State how many lines in the records below contain the string "icon". Reply with the number alone.

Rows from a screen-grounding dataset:
※

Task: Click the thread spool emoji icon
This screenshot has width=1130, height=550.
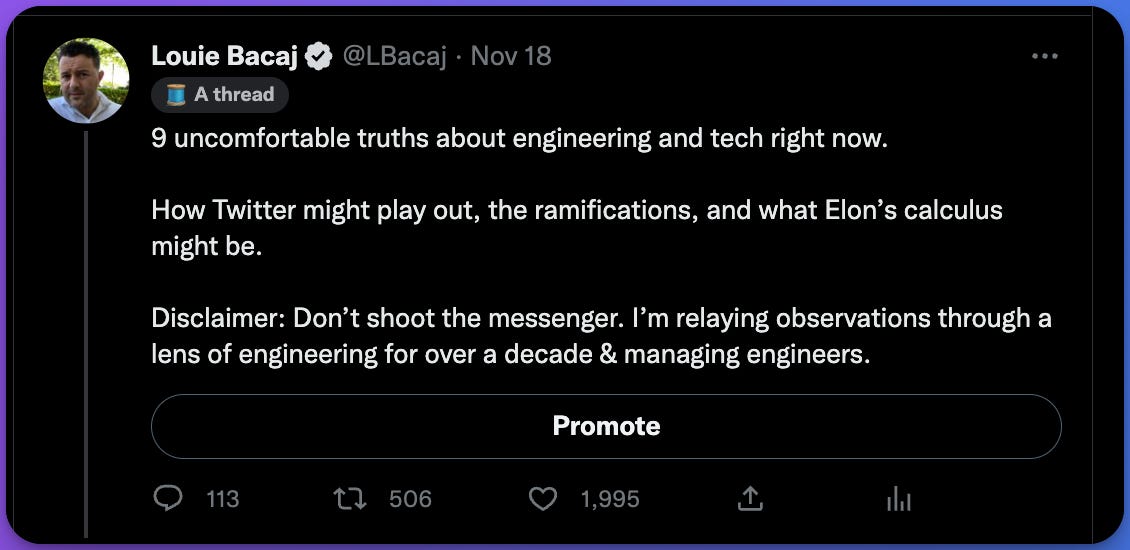Action: pos(176,95)

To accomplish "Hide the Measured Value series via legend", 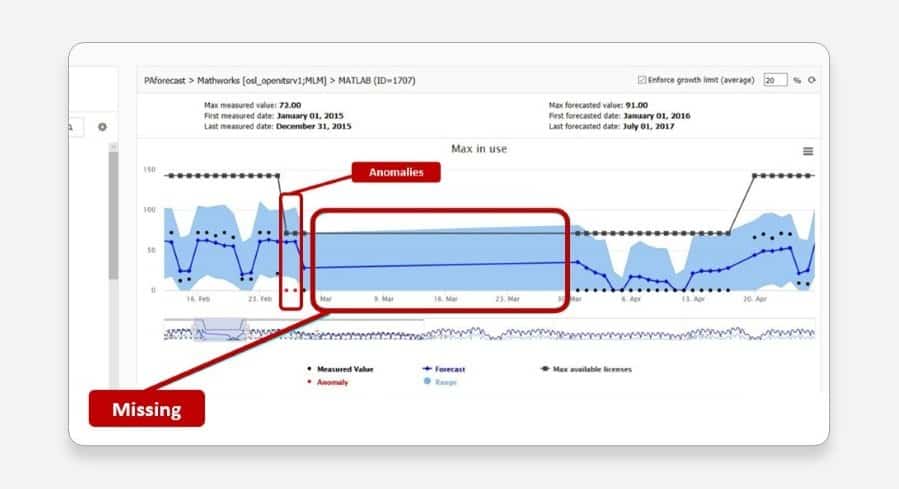I will click(x=345, y=369).
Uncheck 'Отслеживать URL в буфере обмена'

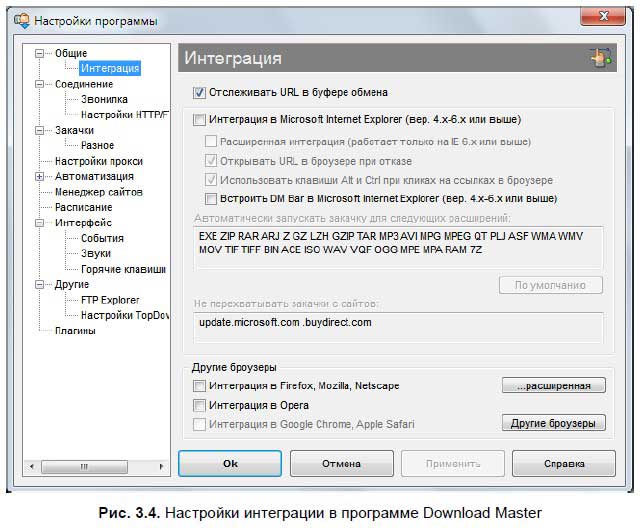point(199,93)
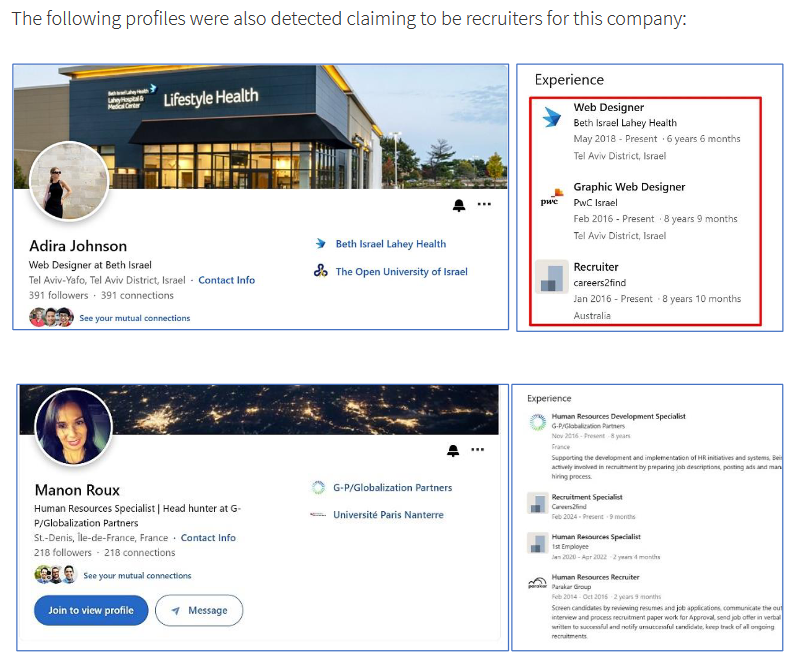Screen dimensions: 797x659
Task: Open the three-dot menu on Manon Roux's profile
Action: tap(477, 450)
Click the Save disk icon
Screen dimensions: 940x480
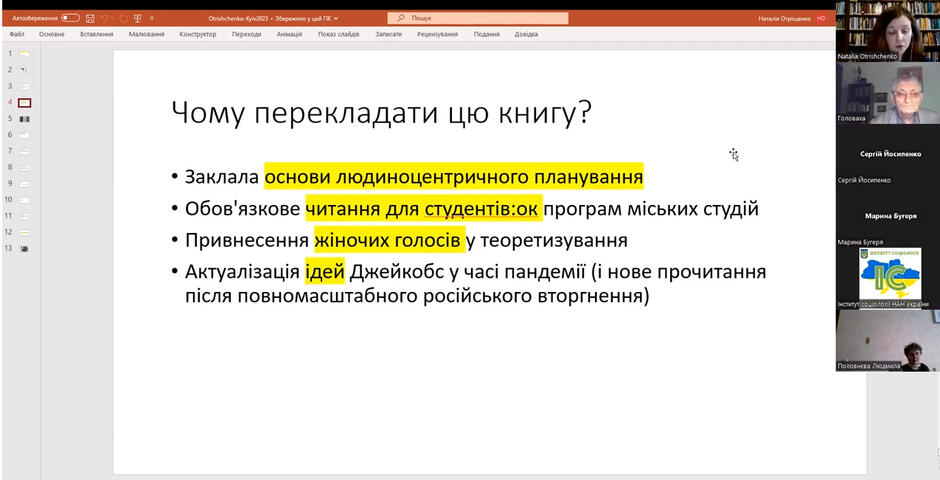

※

Written reply: 2